You might already be familiar with the concept of purpose—whether via Daniel Pink’s Drive framework of mastery, autonomy, and purpose or through the lens of pop-psych tools like ikigai.

The basic prompt is, “How do I find meaning in my work?”

In this post, I’ll share how I use “Top 3” format to connect my work to levels of meaning: my career, the team or product area, to a company and industry.

Based on the fact that most of us can only focus on 1–3 things at a time. The short format also enforces focus: working within constraints—a system thinking technique to work faster and smarter by limiting work in progress.

The simple “Top 3” format grounds my work inside a bigger frame—working up from individual goals to the big picture—and helps me align, plan, and measure how I’m doing along the way.

(Other metaphors include concentric circles, levels of altitude, or “laddering up.”)

Working example:

  1. CEO: 1/ Revenue growth 2/ Bring in new customers 3/ Enter a new market/geo
  2. CPO & CTO: 1/ Focus (reduce work-in-progress) 2/ Align teams to CEO’s top 3 goals and 3/ Systems to scale
  3. Product Line, General Managers: 1/ Prioritize projects to meet revenue goals 2/ Define 1-3 year strategy and 3/ Improve Product + GTM plans to achieve the mega-launch mid-year
  4. Group: Directors & GPMs: 1/ Mega-launch: understand & focus to ship with quality & on-time 2/ Partner with Engineering + Design on platform changes to drive a multiplicative effect 3/ Work with all team members for an effective, human-first high-performance culture
  5. Team Level: Product Managers. This is the smallest circle, or lowest level of altitude. Work is prioritized to achieve the purpose & goals at each level above.

I might ask myself or a team member: “How do you view your role on the team, the role of the team in the company, and the company’s role on a bigger scale?”
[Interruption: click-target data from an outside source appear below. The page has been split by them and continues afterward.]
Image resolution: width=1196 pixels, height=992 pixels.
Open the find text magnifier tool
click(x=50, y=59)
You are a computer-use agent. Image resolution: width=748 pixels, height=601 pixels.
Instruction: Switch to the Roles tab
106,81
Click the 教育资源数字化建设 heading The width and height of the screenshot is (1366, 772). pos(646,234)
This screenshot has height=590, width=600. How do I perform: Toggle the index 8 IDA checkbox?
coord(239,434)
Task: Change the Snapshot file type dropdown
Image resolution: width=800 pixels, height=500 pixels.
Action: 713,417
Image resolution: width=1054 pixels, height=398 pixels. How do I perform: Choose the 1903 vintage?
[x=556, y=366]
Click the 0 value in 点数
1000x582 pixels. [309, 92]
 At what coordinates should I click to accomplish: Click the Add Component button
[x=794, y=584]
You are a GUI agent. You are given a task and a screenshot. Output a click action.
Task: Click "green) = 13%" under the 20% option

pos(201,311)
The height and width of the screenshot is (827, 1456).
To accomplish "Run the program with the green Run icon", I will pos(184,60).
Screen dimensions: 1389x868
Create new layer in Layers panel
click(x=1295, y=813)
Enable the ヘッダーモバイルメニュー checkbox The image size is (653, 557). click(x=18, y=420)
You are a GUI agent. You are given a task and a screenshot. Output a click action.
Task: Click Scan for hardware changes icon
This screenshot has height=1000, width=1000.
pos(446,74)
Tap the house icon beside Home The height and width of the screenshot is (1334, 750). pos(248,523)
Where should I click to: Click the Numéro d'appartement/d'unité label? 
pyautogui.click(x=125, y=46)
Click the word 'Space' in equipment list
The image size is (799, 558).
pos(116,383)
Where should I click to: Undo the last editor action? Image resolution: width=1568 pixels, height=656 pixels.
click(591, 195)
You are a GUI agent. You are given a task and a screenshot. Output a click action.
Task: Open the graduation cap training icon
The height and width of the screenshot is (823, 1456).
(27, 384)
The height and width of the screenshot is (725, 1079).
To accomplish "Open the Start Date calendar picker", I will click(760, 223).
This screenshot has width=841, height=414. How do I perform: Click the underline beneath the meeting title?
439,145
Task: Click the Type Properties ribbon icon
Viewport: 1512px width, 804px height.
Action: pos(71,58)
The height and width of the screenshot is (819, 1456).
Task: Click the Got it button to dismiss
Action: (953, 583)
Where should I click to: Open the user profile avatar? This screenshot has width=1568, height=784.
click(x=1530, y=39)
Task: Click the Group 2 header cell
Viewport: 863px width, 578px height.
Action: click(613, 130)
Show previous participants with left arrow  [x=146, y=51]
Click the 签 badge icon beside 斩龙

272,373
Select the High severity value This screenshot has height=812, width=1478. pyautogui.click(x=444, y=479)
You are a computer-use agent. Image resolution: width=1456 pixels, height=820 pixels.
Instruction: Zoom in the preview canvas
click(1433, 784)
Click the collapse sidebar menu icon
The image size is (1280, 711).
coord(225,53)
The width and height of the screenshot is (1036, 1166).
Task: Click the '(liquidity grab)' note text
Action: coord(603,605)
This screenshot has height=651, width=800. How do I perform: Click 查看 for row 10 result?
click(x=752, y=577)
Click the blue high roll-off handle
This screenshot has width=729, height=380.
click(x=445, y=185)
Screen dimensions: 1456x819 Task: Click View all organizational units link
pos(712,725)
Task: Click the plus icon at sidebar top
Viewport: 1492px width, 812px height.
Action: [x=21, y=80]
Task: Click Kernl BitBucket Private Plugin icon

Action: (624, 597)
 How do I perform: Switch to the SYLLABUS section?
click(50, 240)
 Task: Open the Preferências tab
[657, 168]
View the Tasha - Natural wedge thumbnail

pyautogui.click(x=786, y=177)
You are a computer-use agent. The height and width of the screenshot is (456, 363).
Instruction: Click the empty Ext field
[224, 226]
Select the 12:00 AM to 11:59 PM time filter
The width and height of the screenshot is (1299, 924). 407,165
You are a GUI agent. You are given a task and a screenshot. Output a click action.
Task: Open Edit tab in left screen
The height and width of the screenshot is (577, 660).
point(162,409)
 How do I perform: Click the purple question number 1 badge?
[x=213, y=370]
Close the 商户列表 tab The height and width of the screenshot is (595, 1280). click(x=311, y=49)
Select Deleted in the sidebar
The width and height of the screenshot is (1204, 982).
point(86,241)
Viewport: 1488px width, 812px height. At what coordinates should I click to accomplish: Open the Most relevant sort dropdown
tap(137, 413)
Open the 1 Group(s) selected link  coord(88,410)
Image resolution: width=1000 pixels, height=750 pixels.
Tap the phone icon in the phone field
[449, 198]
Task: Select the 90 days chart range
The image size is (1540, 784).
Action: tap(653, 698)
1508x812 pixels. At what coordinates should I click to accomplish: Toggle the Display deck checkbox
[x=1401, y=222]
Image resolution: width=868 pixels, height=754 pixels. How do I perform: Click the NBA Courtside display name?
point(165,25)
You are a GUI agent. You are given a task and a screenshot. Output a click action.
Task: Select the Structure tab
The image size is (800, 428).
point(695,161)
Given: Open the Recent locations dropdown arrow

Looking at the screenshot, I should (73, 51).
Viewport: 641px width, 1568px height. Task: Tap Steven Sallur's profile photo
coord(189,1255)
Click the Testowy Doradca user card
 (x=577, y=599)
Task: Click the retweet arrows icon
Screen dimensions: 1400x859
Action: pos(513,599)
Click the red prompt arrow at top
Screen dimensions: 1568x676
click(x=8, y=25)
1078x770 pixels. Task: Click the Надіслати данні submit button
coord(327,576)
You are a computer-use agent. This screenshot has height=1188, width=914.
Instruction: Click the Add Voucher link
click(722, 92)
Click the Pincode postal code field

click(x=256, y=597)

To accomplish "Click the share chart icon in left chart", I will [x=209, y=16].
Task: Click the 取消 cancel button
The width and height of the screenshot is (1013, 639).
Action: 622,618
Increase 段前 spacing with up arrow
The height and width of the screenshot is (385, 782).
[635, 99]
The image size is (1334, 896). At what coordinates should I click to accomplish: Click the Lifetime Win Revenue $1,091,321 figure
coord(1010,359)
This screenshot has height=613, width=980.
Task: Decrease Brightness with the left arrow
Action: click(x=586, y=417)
In a product team, I might listen for stories that connect directly to customer needs—how we solve their problems.

Not only new features or bigger-faster-better but removing friction and pain points to create delightful experiences. “What is the fundamental human need our products and services are solving for? Why does that matter?”

Summary: Use a simple “Top 3” format to focus, speed up delivery, and align personal goals with a wider purpose.